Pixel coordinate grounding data
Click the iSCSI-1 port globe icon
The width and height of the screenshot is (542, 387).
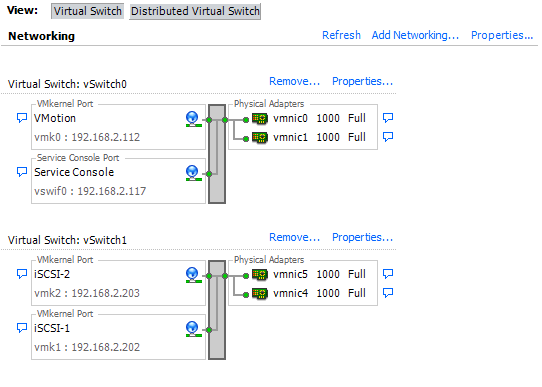pos(193,329)
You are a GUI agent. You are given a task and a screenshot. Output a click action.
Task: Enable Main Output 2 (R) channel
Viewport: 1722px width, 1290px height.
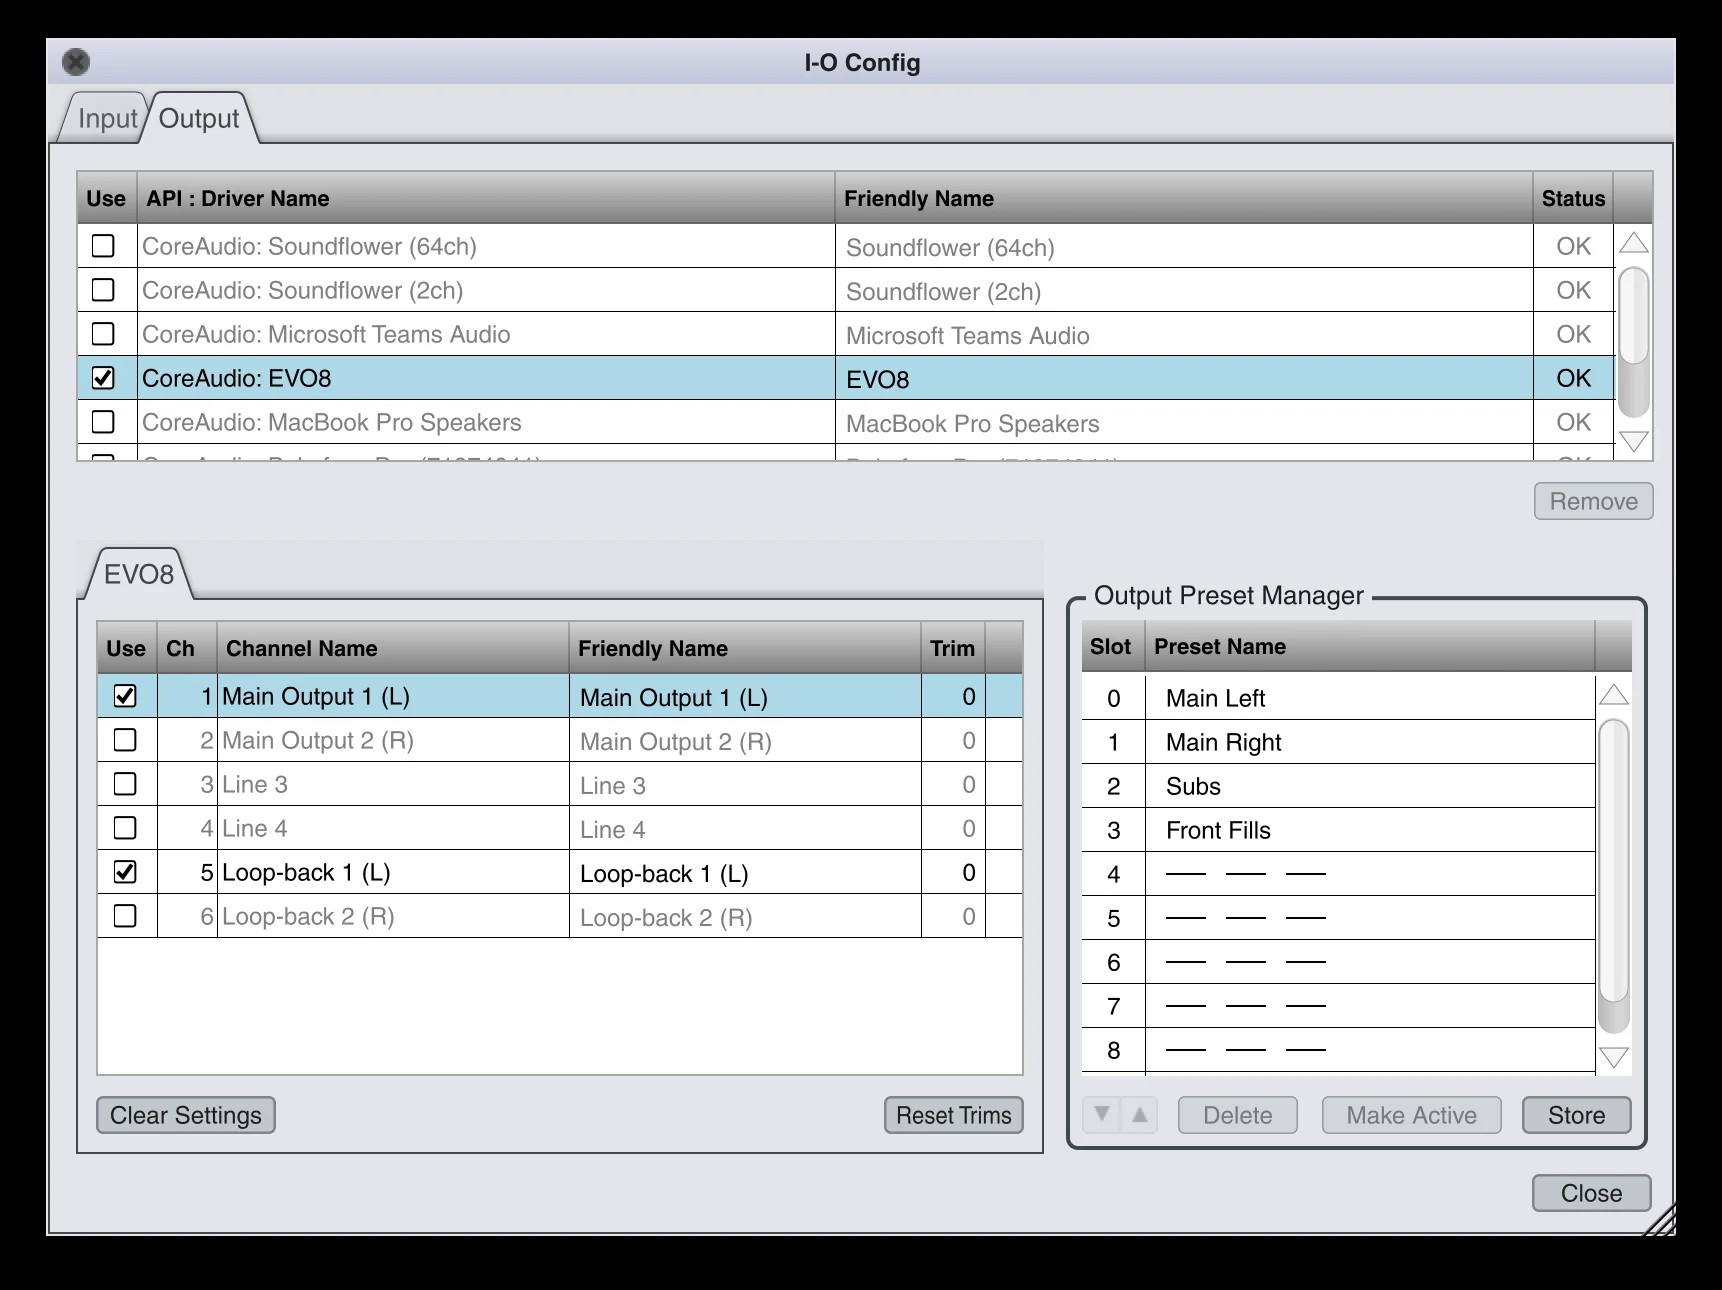(x=125, y=740)
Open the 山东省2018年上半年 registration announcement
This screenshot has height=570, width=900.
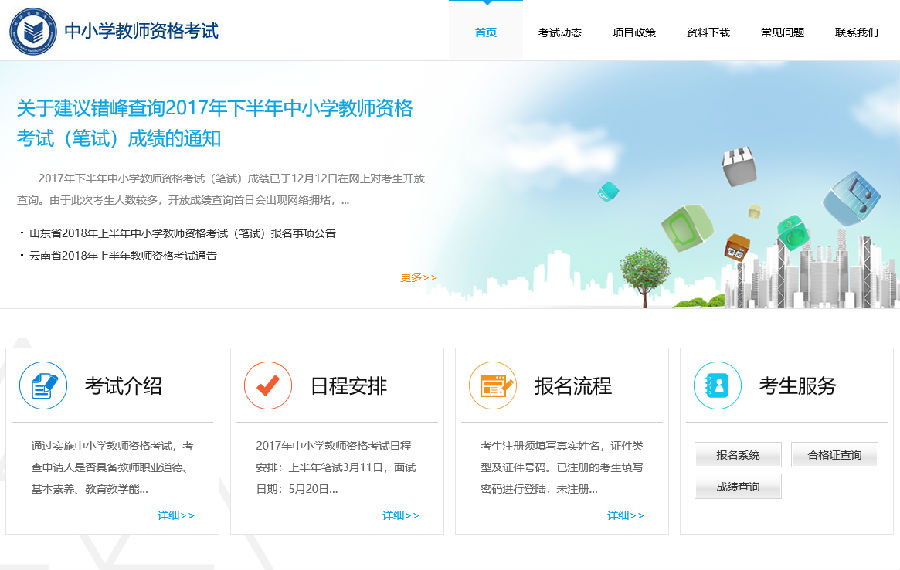coord(182,233)
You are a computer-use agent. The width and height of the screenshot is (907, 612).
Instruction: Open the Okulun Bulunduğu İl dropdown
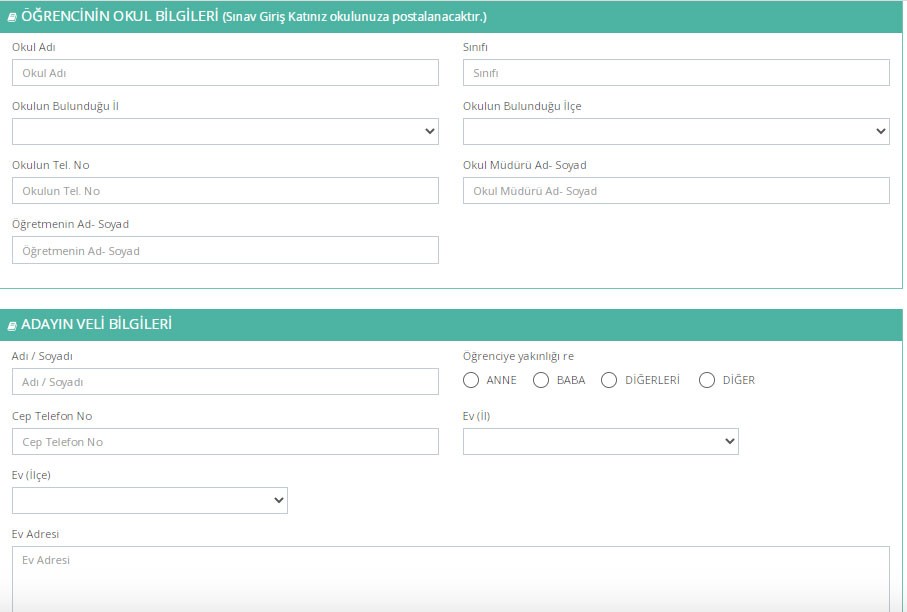pyautogui.click(x=225, y=132)
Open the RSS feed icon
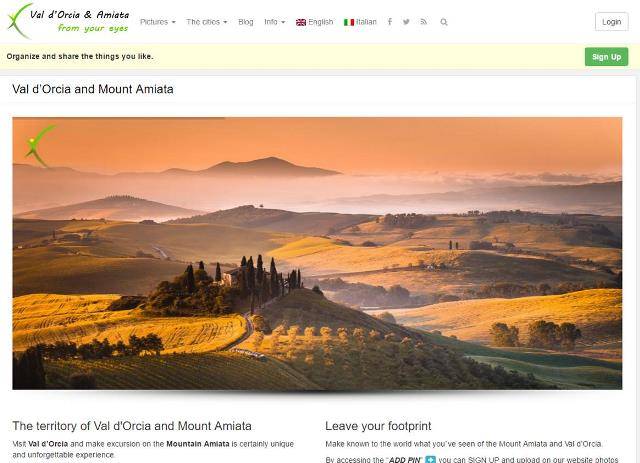The width and height of the screenshot is (640, 463). (x=424, y=22)
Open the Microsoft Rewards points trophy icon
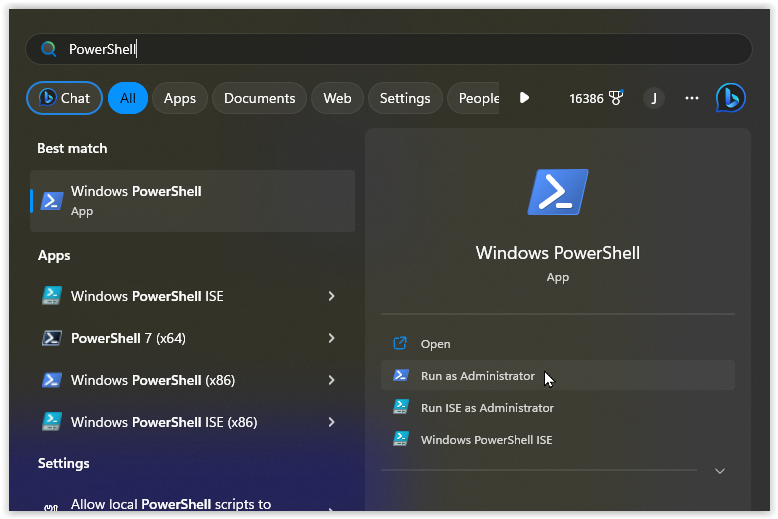This screenshot has width=778, height=519. pos(616,98)
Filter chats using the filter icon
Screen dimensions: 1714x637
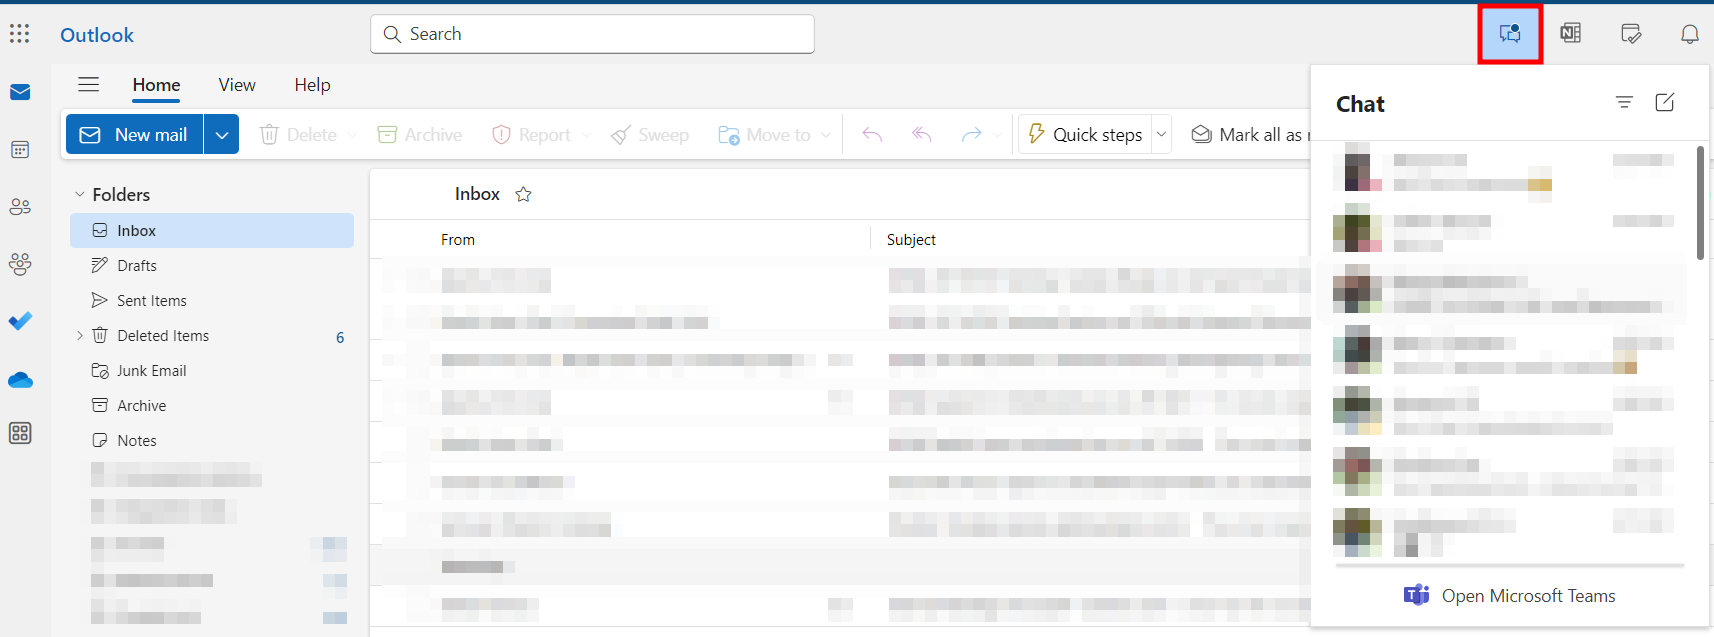1624,103
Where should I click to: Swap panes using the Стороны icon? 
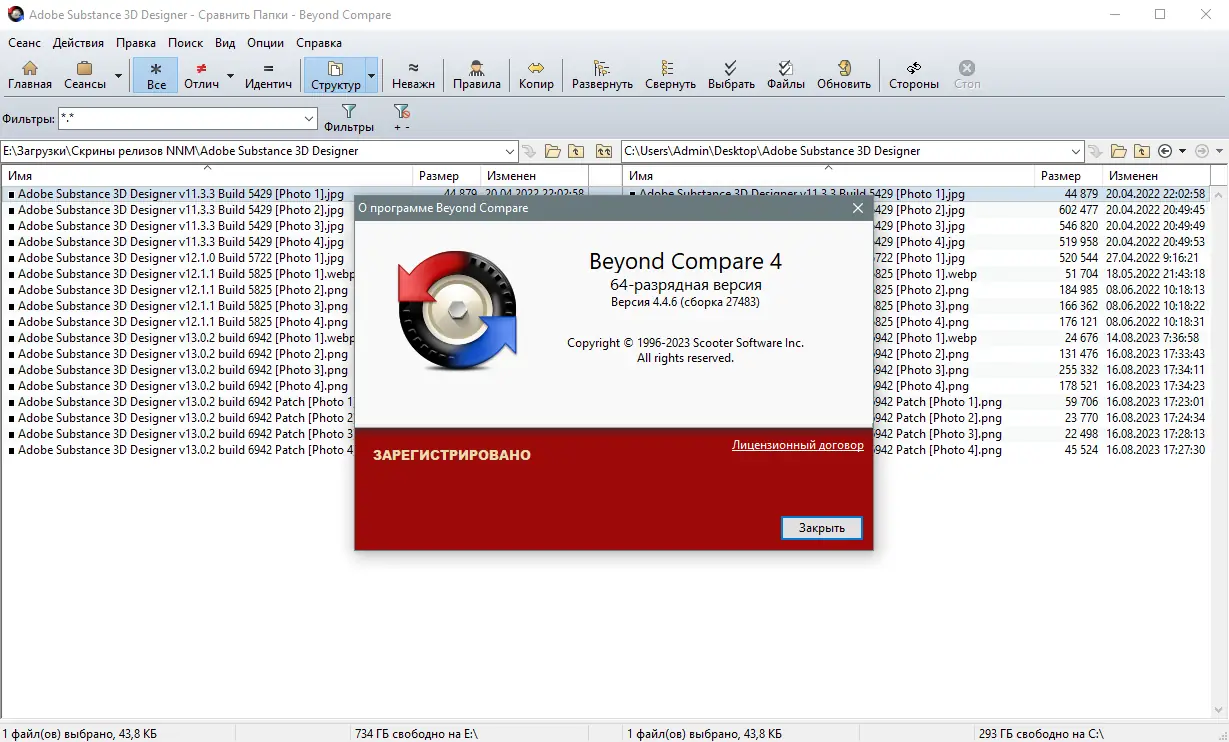912,74
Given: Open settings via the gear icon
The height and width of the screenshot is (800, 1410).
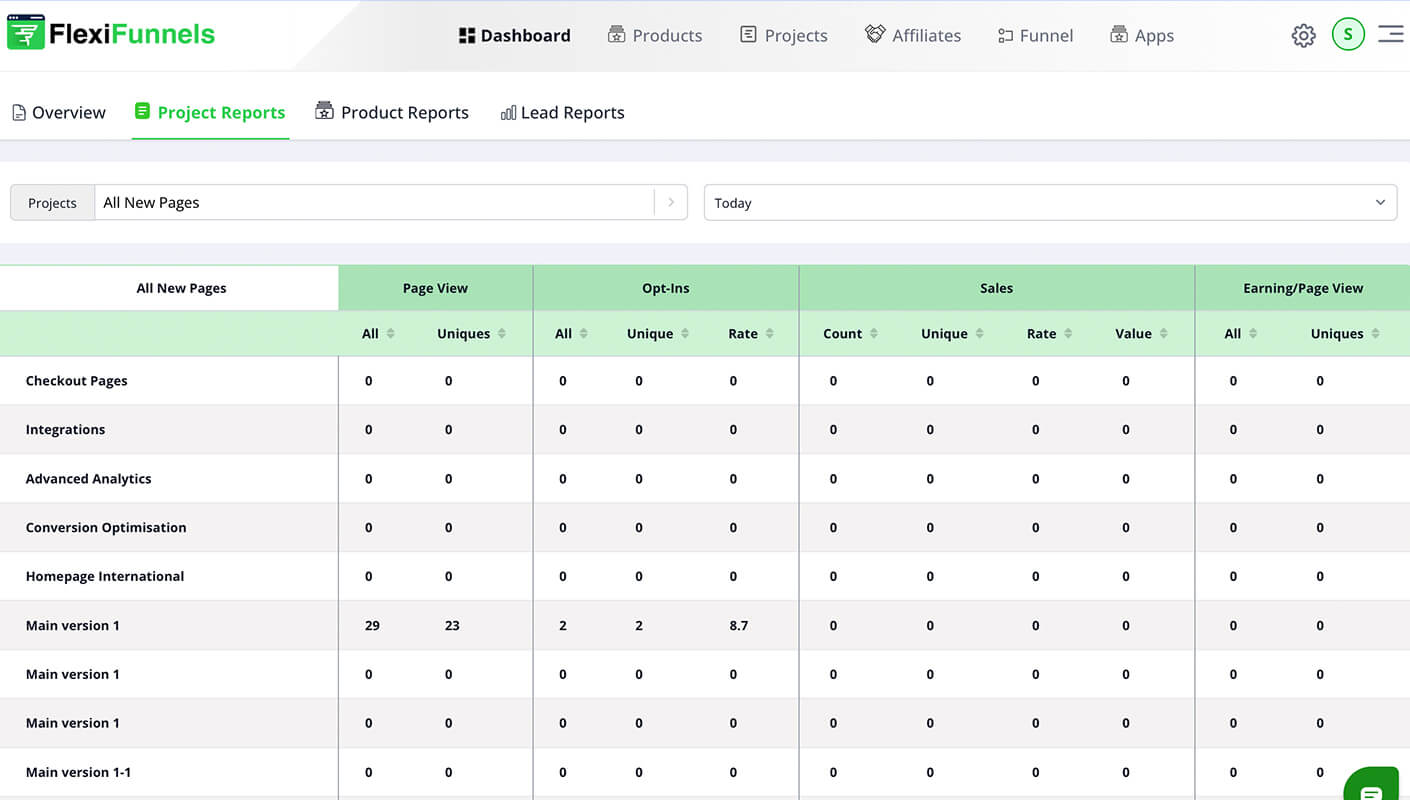Looking at the screenshot, I should pyautogui.click(x=1303, y=35).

Exercise brief:
Beginning with the line with "Given: Open settings via the gear icon", repeat the entries above exactly, up to and including the last line, leaving out pictures.

Response to this task:
Given: Open settings via the gear icon
The height and width of the screenshot is (800, 1410).
Looking at the screenshot, I should pyautogui.click(x=1303, y=35).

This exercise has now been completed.